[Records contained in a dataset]
########

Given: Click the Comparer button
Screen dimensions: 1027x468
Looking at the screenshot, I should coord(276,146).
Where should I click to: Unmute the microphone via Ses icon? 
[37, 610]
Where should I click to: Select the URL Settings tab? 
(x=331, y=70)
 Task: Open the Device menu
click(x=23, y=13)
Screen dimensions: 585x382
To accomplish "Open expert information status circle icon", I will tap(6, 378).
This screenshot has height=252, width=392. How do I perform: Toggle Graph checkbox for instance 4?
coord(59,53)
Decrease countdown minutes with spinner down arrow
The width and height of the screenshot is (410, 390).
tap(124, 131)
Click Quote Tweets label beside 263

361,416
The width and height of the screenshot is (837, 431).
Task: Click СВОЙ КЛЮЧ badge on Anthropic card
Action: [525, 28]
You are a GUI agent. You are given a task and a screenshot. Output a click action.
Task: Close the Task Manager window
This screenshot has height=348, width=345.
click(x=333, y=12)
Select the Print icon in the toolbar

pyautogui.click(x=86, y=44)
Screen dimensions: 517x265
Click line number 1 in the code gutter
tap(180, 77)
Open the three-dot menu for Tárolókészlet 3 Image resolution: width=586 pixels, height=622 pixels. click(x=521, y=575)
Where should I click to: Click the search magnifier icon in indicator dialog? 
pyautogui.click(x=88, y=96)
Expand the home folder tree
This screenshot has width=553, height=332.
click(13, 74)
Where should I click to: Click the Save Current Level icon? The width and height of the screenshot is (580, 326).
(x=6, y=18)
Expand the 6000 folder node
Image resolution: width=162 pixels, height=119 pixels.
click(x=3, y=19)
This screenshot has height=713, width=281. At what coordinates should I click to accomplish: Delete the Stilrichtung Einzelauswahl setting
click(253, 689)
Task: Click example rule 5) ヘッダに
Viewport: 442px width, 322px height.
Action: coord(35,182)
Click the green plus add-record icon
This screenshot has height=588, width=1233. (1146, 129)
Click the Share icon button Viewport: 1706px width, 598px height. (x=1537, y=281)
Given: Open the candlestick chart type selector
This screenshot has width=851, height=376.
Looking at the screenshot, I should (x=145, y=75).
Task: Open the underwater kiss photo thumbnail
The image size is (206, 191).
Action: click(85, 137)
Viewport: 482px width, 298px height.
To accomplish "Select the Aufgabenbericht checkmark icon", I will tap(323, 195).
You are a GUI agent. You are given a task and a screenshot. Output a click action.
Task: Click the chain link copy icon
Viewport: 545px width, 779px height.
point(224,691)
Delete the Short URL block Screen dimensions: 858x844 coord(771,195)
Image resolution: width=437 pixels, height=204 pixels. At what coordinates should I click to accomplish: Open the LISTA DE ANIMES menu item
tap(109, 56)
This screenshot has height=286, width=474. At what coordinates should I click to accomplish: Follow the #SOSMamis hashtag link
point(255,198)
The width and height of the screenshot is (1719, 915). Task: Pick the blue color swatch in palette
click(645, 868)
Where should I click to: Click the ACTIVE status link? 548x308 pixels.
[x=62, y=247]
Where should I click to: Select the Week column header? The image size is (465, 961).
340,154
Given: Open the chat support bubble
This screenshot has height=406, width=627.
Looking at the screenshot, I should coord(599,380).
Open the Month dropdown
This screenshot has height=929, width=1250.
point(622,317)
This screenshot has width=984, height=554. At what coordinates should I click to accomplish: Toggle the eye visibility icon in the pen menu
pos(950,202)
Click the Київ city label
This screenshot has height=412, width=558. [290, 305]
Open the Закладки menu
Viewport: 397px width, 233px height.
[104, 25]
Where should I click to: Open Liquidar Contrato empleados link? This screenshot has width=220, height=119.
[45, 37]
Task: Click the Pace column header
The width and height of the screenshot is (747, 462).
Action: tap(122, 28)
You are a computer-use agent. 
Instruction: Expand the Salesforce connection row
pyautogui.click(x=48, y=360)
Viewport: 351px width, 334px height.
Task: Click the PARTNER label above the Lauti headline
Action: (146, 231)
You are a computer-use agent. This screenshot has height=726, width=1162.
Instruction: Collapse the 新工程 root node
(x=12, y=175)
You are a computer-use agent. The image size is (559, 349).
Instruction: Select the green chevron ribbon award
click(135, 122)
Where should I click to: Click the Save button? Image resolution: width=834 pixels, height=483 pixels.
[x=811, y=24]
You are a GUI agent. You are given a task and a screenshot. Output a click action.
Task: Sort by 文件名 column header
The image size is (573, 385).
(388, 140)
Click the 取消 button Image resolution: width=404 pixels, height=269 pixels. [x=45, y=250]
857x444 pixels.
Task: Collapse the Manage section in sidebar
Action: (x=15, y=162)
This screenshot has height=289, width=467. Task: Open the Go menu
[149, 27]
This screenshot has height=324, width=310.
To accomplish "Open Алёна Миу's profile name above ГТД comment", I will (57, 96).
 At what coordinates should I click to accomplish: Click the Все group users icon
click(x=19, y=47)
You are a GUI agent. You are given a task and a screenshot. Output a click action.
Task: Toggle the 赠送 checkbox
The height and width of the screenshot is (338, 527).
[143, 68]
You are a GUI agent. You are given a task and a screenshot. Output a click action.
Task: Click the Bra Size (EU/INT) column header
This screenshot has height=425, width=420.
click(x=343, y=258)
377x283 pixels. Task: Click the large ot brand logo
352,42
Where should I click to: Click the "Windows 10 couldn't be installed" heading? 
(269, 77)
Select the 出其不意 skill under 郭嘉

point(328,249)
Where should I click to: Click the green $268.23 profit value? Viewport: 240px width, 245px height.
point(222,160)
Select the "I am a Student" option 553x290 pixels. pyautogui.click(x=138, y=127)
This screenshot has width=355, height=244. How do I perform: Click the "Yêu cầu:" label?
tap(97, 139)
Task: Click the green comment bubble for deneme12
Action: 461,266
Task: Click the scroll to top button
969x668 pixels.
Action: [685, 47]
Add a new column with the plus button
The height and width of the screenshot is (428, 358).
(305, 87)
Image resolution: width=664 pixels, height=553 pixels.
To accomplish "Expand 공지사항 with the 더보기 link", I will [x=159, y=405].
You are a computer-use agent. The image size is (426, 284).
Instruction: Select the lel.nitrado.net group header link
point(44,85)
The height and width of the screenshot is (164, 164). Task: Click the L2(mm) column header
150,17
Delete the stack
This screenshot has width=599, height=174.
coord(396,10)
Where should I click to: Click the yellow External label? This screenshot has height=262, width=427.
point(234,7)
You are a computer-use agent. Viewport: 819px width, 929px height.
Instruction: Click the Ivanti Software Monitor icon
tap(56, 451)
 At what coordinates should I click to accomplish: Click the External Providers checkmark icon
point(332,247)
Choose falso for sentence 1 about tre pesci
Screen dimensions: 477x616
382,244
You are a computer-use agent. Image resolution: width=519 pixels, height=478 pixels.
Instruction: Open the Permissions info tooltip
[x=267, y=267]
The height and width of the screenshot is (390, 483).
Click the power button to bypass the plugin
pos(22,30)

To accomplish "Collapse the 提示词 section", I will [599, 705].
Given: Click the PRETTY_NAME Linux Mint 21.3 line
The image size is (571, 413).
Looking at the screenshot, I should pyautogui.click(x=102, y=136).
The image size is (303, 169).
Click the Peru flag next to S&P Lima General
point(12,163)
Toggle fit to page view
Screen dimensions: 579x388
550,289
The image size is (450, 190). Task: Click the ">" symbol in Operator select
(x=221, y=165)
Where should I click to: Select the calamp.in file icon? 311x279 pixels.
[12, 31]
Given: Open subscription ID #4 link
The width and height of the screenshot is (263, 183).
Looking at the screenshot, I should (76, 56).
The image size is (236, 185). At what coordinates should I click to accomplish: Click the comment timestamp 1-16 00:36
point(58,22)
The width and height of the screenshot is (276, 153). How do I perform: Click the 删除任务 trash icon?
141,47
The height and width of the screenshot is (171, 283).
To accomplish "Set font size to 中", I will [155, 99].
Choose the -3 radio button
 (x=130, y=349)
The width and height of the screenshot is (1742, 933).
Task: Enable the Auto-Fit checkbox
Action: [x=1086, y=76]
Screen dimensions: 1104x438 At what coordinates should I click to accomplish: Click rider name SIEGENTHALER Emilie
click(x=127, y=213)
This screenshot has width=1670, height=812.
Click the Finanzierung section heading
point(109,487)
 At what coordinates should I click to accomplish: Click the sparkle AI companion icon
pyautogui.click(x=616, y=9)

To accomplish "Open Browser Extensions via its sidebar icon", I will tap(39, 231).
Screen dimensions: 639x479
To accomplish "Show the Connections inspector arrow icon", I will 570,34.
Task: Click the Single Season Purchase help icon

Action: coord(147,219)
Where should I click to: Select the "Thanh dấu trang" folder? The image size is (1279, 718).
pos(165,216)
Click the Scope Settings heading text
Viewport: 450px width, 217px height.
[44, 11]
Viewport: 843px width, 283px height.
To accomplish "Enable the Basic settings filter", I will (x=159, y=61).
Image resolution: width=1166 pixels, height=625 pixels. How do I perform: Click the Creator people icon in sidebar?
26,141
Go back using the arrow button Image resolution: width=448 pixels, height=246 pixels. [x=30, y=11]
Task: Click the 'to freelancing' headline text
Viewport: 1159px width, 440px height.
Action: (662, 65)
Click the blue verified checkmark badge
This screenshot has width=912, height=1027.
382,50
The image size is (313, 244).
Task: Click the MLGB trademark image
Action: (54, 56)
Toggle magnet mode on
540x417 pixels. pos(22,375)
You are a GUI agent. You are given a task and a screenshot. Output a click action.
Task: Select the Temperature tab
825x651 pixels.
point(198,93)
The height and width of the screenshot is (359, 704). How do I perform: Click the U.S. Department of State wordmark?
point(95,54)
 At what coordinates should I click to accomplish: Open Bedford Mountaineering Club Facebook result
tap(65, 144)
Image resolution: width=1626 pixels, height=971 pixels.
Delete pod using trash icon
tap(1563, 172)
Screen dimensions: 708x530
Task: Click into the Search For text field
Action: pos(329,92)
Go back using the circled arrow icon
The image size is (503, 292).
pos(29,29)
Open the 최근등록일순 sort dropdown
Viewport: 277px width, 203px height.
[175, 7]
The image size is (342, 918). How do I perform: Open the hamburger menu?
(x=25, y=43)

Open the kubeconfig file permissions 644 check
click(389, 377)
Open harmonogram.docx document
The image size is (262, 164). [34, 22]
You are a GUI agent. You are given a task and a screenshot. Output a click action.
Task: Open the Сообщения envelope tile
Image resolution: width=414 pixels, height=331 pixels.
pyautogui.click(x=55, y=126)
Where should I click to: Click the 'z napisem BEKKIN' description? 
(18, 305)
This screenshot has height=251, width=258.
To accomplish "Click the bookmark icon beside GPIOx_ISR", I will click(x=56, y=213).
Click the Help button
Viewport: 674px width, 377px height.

########

Every line that holds the word "back" should be copied from the records above.

Go back using the arrow button Image resolution: width=448 pixels, height=246 pixels. [x=30, y=11]
Go back using the circled arrow icon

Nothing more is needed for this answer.